Due to the abovementioned cockeye-ness, i did it again. I missed out one question which was 1m, which would make my score be 27/28 (attaining perfection 28/28 in the case of getting 1m extra from mr low for passing up classwork)

You might say, HEY, ARE YOU A BAKA (dummy)? YOU GOT SO HIGH AND YOU ARE WISHING YOU GOT HIGHER? WHAT A LOSER! Yeah. Perhaps. But it was due to my carelessness and cockeye ness that i didn't get the mark, therefore the unpleasantness.

But i love history ^^

JUSTIFICATION:
I am just kiasu. I'm worried for my ss which i'm convinced is a totally cmi thing, cause i screwed the thing up and caused me to cry D: I'm even convinced that i would be failing it. I HOPE I PASS. PLEASE MR ONG, LEMME PASS OKEH. I'll TRY TO SCORE IN SS IF YOU DO.

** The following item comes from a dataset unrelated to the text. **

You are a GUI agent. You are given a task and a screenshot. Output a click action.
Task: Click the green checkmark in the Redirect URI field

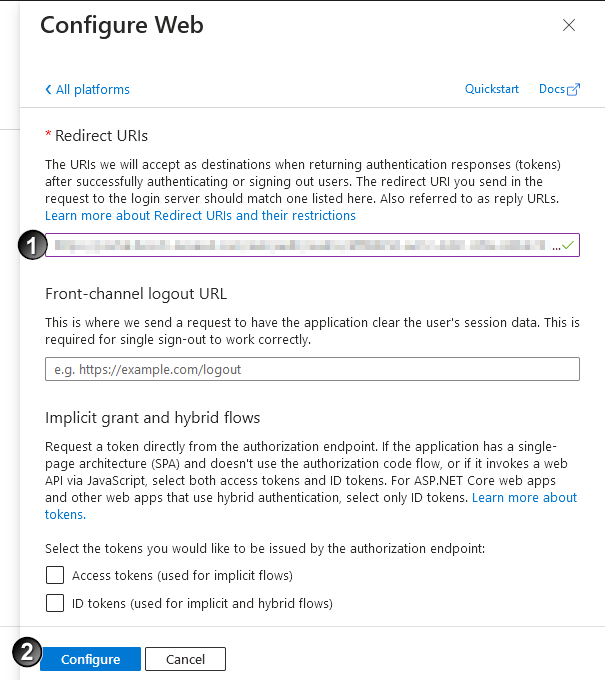(x=568, y=245)
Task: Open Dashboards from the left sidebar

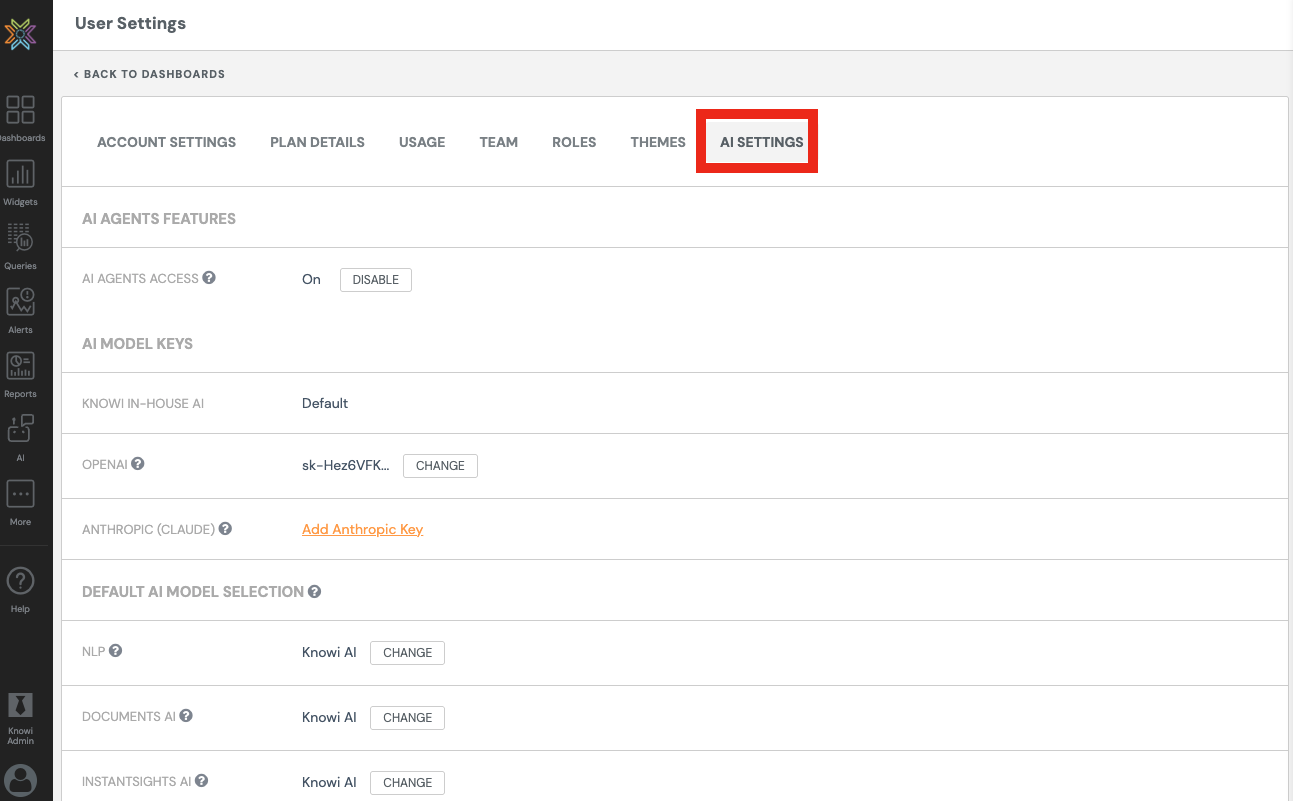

-pray to god, allah, buddha and whatever gods there are: PLEASEEEEEEEE!

SCREW UP JOB 3:

I changed my answers which resulted in a loss of 8 + 4 = 12m for mcq i suppose and another 5marks gone for naq. Did i mention it to you? I hate naqs ):!

..

Yeah, this is the end of today's blogpost.
):!
Bye.

Monday, March 02, 2009

HELLO.

-glooms.

WELCOME TO idk-this-weird-blog-name that i even forget.
:D

HIHI!

LOL, I'm mad.
-runs around.

Thought that it would be a first, to step in the unaware, tired of the light, so there i go.

AWARENESS IS THE FIRST STEP TO CHANGE.